How the search for a downed submarine changed American journalism
The Glomar Explorer, built by the CIA to find the Soviet submarine K-129, gave birth to the "neither confirm nor deny" doctrine.
Submarines. Everyone is talking about them. Last week, a group of wealthy adventurers died when their submarine fell apart attempting to reach the famous Titanic wreckage. The race to find the doomed submariners generated an enormous amount of reporting, commentary, and slightly-distasteful jokes.
A few decades ago, the U.S. government embarked on a similar longshot mission to find a missing submarine. But there was no hope of any survivors. And the government’s attempts to keep the search out of the media reshaped American law forever.
Journalists often talk about the “Glomar exemption” to the Freedom of Information Act. There’s even a verb, “glomarization,” for when the government invokes that exemption. The general public might not know it by that name, but is definitely familiar with the associated phrase: “we neither confirm nor deny.”
“Glomar” refers to the USNS Hughes Glomar (Global Marine) Explorer, a CIA ship that was purpose-built to find a lost Soviet submarine. When journalists caught wind of the expensive and secretive mission, the CIA came up with a new legal doctrine to avoid revealing any details.
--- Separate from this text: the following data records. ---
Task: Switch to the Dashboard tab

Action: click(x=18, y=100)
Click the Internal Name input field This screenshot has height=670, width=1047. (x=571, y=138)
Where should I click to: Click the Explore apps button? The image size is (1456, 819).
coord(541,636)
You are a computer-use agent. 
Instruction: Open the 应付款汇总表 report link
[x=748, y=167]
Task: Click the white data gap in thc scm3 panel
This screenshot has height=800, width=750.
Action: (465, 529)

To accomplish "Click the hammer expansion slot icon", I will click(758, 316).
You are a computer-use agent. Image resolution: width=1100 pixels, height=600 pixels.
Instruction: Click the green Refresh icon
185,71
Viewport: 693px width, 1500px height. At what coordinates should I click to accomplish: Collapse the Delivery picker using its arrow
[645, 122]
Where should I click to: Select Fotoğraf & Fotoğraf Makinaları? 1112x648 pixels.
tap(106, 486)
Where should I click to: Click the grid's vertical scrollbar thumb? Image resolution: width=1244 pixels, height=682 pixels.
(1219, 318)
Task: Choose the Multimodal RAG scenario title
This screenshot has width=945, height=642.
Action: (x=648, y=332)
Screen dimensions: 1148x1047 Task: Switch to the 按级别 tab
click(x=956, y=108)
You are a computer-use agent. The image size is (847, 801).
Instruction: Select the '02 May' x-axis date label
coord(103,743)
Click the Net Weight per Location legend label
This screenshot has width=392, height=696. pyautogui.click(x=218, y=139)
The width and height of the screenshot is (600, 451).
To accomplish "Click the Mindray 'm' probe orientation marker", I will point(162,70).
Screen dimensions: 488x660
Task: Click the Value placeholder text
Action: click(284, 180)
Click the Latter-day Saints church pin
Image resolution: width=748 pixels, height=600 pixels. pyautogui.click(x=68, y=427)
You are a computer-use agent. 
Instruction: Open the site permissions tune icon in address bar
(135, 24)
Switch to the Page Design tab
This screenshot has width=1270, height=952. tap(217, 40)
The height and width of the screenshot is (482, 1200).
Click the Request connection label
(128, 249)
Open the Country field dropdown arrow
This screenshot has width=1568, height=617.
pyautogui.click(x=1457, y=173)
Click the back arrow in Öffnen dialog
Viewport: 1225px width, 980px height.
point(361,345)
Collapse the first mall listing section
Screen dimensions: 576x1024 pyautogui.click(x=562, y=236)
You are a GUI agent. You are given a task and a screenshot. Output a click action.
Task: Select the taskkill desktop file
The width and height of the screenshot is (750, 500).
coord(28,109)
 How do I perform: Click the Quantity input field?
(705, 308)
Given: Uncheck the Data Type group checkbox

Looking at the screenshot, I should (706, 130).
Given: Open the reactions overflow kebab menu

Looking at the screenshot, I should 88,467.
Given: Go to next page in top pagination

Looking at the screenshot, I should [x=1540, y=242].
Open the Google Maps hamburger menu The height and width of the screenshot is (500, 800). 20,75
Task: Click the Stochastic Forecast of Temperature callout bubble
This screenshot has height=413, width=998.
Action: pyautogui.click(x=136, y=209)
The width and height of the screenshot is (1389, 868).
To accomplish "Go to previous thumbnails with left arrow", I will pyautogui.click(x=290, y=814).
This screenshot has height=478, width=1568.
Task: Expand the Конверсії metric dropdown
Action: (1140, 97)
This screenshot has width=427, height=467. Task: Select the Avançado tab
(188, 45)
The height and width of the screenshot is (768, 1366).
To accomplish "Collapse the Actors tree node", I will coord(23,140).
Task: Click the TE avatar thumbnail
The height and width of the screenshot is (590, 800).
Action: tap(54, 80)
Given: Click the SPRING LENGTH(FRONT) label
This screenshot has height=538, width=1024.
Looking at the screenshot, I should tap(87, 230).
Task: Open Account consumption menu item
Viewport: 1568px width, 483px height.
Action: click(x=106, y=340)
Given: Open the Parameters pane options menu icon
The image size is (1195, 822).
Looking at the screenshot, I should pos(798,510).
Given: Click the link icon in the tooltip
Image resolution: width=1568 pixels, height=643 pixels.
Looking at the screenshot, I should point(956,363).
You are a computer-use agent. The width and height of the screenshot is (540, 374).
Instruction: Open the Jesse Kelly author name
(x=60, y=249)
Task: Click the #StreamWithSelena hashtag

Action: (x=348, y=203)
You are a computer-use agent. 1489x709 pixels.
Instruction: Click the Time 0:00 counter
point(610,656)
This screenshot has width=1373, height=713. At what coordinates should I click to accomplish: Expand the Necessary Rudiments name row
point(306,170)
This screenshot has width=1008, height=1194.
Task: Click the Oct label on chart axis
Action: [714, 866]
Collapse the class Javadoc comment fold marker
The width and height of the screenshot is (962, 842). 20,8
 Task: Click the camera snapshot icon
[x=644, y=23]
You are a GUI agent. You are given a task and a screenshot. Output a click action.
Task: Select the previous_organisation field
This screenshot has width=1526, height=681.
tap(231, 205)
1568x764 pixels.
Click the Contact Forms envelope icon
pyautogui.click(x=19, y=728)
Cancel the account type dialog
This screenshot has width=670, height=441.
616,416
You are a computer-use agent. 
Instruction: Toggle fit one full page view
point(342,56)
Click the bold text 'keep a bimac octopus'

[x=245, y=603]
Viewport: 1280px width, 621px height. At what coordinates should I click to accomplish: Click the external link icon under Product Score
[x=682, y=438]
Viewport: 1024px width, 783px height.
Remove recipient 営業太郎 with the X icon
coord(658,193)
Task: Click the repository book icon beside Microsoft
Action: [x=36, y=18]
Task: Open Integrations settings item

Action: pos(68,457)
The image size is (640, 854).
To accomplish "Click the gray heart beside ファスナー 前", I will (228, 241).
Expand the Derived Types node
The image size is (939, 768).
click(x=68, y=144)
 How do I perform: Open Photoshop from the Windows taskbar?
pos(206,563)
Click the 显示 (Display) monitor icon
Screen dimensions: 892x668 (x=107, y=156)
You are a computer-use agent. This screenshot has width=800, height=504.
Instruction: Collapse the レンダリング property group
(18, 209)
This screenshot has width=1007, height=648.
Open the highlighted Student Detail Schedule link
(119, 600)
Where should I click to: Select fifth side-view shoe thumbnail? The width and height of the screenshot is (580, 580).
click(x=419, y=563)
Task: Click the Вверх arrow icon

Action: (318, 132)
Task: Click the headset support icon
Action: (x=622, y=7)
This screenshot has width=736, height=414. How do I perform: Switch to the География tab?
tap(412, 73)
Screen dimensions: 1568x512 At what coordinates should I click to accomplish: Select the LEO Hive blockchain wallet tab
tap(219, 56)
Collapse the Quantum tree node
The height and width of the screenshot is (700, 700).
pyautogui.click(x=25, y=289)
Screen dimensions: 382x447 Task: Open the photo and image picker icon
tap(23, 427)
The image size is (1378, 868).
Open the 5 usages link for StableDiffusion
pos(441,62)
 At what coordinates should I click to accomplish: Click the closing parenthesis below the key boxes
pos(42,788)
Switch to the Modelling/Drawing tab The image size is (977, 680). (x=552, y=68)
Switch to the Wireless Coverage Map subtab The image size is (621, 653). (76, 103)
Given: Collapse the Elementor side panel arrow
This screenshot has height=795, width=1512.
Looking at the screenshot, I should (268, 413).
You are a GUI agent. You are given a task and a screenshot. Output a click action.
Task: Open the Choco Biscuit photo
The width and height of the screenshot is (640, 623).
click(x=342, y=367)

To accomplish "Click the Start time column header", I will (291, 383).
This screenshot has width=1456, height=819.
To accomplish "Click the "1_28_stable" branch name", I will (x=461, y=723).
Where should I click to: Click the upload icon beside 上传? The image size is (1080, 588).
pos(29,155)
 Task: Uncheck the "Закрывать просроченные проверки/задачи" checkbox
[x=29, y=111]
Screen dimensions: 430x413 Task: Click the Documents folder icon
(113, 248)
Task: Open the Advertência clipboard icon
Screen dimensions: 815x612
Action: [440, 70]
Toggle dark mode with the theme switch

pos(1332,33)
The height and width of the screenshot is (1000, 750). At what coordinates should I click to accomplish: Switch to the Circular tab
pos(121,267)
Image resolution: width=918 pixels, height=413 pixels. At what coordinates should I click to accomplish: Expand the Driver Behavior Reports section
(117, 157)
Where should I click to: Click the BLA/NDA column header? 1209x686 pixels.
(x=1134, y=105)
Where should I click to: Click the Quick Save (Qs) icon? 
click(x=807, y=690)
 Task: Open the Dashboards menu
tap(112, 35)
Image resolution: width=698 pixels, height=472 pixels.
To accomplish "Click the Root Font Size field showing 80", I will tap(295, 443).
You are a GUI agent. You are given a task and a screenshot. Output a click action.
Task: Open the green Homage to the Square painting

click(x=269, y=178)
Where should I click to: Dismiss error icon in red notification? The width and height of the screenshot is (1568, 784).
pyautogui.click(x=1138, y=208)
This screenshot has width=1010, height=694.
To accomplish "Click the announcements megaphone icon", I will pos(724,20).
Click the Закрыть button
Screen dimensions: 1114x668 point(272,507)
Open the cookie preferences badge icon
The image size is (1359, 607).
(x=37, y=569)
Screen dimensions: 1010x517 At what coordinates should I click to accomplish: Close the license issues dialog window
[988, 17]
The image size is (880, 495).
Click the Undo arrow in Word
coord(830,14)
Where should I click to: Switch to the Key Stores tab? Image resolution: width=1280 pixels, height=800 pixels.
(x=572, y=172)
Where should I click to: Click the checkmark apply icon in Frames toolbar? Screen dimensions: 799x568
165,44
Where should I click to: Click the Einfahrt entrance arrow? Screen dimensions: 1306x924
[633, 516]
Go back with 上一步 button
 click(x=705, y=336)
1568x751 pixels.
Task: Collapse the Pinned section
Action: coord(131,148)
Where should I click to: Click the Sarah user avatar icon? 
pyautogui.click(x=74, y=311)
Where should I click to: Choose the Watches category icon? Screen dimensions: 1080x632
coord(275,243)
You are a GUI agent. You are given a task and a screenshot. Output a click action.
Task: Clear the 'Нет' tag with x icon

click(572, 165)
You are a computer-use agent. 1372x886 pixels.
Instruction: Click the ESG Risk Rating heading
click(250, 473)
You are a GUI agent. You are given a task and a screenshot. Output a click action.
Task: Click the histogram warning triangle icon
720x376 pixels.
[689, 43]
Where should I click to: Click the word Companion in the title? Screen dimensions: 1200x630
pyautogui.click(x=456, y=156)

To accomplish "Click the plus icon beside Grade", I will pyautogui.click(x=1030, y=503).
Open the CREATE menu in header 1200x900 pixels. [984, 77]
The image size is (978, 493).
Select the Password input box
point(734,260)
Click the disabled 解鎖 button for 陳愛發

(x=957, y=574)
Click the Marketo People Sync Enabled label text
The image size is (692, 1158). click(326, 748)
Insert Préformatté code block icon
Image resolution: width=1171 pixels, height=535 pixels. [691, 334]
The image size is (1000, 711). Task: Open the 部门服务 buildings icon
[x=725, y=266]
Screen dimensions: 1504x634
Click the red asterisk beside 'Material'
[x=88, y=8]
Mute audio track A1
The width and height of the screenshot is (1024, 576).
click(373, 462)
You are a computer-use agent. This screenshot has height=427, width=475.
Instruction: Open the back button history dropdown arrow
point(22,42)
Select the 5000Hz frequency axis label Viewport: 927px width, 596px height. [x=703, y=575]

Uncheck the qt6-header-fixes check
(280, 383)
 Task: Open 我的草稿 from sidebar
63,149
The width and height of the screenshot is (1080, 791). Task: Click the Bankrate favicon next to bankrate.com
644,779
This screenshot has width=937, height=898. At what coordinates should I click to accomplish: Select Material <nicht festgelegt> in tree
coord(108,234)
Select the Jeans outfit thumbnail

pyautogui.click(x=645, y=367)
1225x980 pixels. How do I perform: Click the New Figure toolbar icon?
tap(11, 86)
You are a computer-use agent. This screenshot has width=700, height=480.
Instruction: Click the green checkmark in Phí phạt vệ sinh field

In 1968, the Soviet nuclear missile submarine K-129 imploded and sank to the bottom of the Pacific Ocean, killing everyone on board. The Soviet Navy could not find the submarine, and wrote it off as a loss. But the U.S. military had detected the sound of implosion, and was able to photograph the wreckage on the seafloor.
Thus began Project Azorian, an $800 million secret operation to pull up the submarine. The U.S. government hoped to inspect a working Soviet nuclear missile and Soviet naval codebooks. In order to keep the mission secret, the CIA worked with the eccentric billionaire Howard Hughes to build an undersea “mining” ship with a three-mile long robotic arm.
In 1974, the crew of the Glomar Explorer set up shop above K-129’s resting place. What they actually managed to recover is a closely-guarded secret, of course. The CIA did eventually acknowledge finding the bodies of six Russian sailors. The Glomar crew had held a haunting secret funeral. The video of the funeral was later released as a goodwill gesture to Russia.
Soviet leadership was impressed with the CIA’s “real technological maneuver,” but annoyed that the agency buried the sailors at sea rather than sending their remains back to the Soviet Union. “If we had recovered your submarine off Murmansk,” a Soviet official told the New York Times, “we would have given back the bodies.”
News of the secret operation had already started to leak out by 1973, when the New York Times’ Seymour Hersh caught wind of the project. CIA director William Colby convinced Hersh to back off while the mission was ongoing. The story broke for real in 1975, when a burglary at Hughes’ company brought international media attention to Project Azorian.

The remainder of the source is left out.